Version 2 – Shared Memory Block-Tiled SGEMM

Source: src/gemm/gemm_v2_shared.cu

Concept

The output matrix is partitioned into TILE × TILE blocks. For each block, the $K$ dimension is walked in tiles of size TILE. Before computing, each thread cooperatively loads one element of the A-tile and one of the B-tile into shared memory, then the entire block multiplies from shared memory.

for each K-tile:
    cooperatively load A[block_row..][tile_k..] → As
    cooperatively load B[tile_k..][block_col..] → Bs
    __syncthreads()
    for i in 0..TILE:
        accum += As[ty][i] * Bs[i][tx]
    __syncthreads()

Key details

  • TILE = 32 with +1 padding on shared arrays to eliminate bank conflicts.
  • Each global-memory element is loaded once per tile step, then reused TILE times from shared memory.
  • Arithmetic intensity rises to $O(\text{TILE})$.

Launch geometry

Parameter Value
Block 32 × 32 (1024 threads)
Grid ⌈N/32⌉ × ⌈M/32⌉

Bank conflict mitigation

Shared-memory arrays are declared as float As[TILE][TILE+1]. The extra column shifts each row by one bank, preventing stride-32 accesses from hitting the same bank.

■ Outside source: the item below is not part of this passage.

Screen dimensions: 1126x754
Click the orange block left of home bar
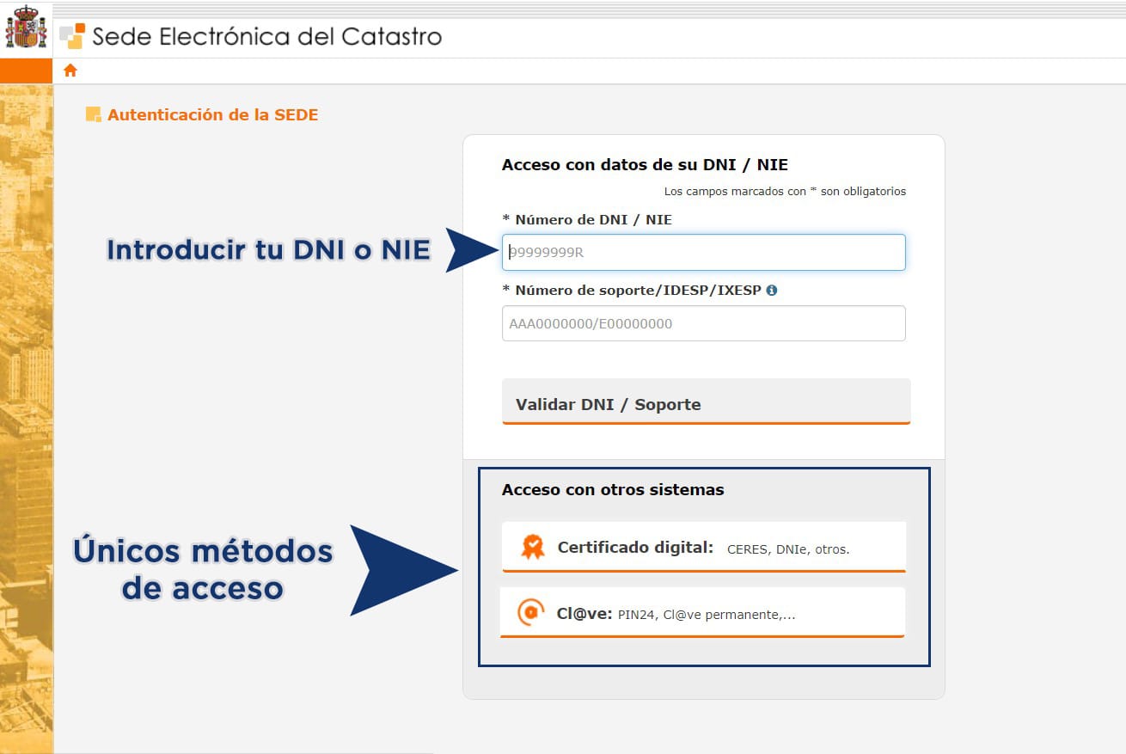click(26, 70)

Version 3 – Register Blocking + Vectorised SGEMM

Source: src/gemm/gemm_v3_register.cu

Concept

Each thread now computes a TM × TN (4 × 4) sub-tile of the output, using a set of register-resident accumulators. The block tile grows to BM × BN × BK = 64 × 64 × 16, and global loads use float4 for 128-bit transactions.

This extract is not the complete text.